**Required work:**
The following data has a line with "The width and height of the screenshot is (218, 274)." and a line with "Viewport: 742px width, 274px height.". Write out exactly those lines and all the lines between them.

**The input:**

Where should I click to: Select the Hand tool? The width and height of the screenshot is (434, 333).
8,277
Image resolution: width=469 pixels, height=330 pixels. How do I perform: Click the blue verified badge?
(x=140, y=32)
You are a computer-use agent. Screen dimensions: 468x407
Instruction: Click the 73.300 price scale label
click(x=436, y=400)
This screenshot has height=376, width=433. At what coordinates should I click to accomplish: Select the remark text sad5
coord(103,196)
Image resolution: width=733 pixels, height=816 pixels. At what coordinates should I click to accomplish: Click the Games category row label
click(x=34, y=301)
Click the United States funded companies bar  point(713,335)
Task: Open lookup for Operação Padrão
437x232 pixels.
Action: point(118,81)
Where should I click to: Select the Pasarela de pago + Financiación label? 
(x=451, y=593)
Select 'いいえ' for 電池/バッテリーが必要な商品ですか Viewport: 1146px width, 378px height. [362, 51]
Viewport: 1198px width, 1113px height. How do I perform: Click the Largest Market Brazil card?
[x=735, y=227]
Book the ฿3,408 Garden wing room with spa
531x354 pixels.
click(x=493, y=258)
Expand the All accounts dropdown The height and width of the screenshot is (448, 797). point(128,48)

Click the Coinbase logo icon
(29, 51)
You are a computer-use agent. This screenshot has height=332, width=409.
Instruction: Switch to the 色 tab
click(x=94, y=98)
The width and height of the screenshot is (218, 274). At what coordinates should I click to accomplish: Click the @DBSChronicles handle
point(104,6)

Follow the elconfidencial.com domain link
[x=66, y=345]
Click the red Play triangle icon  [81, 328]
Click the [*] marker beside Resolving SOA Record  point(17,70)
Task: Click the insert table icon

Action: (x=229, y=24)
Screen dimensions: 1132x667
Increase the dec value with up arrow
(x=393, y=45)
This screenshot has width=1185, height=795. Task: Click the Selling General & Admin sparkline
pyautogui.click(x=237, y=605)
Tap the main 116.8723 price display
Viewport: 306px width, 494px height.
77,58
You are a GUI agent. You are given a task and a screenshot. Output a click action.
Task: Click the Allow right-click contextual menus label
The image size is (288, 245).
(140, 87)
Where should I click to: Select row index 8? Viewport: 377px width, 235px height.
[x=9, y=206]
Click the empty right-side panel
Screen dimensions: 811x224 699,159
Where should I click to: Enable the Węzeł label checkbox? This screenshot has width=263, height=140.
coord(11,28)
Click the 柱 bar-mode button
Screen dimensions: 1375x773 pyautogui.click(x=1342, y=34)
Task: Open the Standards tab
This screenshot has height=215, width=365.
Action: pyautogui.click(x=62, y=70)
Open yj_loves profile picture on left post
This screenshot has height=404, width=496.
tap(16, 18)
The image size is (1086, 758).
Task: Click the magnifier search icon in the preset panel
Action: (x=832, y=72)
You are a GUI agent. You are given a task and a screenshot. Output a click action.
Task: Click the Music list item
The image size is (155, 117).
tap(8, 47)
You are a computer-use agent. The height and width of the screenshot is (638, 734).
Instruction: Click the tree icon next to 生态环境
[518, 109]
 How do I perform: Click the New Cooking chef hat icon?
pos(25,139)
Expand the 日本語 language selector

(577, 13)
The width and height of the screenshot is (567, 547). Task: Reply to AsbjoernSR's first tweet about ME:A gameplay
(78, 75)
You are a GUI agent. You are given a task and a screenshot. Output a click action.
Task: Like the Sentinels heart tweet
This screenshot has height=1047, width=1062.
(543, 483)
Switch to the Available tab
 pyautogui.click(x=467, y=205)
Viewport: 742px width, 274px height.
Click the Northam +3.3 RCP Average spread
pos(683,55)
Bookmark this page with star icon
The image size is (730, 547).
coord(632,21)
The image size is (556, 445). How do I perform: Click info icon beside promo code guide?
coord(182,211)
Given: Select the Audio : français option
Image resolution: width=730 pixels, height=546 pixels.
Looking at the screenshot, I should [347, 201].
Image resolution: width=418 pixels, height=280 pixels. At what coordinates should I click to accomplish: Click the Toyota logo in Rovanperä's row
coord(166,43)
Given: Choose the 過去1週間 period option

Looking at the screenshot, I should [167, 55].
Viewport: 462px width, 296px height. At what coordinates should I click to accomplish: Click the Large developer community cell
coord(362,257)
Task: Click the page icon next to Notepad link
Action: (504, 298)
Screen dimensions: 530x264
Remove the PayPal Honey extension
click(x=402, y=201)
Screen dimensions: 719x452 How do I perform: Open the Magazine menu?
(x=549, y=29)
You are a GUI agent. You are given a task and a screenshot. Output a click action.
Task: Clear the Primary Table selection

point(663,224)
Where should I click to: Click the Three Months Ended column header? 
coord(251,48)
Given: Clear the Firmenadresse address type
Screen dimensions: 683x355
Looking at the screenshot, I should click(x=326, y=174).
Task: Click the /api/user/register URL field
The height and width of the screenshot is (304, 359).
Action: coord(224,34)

**Written response:**
The width and height of the screenshot is (218, 274). At what coordinates should I click to accomplish: Click the @DBSChronicles handle
point(104,6)

Follow the elconfidencial.com domain link
[x=66, y=345]
Click the red Play triangle icon  [81, 328]
Click the [*] marker beside Resolving SOA Record  point(17,70)
Task: Click the insert table icon

Action: (x=229, y=24)
Screen dimensions: 1132x667
Increase the dec value with up arrow
(x=393, y=45)
This screenshot has width=1185, height=795. Task: Click the Selling General & Admin sparkline
pyautogui.click(x=237, y=605)
Tap the main 116.8723 price display
Viewport: 306px width, 494px height.
77,58
You are a GUI agent. You are given a task and a screenshot. Output a click action.
Task: Click the Allow right-click contextual menus label
The image size is (288, 245).
(140, 87)
Where should I click to: Select row index 8? Viewport: 377px width, 235px height.
[x=9, y=206]
Click the empty right-side panel
Screen dimensions: 811x224 699,159
Where should I click to: Enable the Węzeł label checkbox? This screenshot has width=263, height=140.
coord(11,28)
Click the 柱 bar-mode button
Screen dimensions: 1375x773 pyautogui.click(x=1342, y=34)
Task: Open the Standards tab
This screenshot has height=215, width=365.
Action: pyautogui.click(x=62, y=70)
Open yj_loves profile picture on left post
This screenshot has height=404, width=496.
tap(16, 18)
The image size is (1086, 758).
Task: Click the magnifier search icon in the preset panel
Action: (x=832, y=72)
You are a GUI agent. You are given a task and a screenshot. Output a click action.
Task: Click the Music list item
The image size is (155, 117).
tap(8, 47)
You are a computer-use agent. The height and width of the screenshot is (638, 734).
Instruction: Click the tree icon next to 生态环境
[518, 109]
 How do I perform: Click the New Cooking chef hat icon?
pos(25,139)
Expand the 日本語 language selector

(577, 13)
The width and height of the screenshot is (567, 547). Task: Reply to AsbjoernSR's first tweet about ME:A gameplay
(78, 75)
You are a GUI agent. You are given a task and a screenshot. Output a click action.
Task: Like the Sentinels heart tweet
This screenshot has height=1047, width=1062.
(543, 483)
Switch to the Available tab
 pyautogui.click(x=467, y=205)
Viewport: 742px width, 274px height.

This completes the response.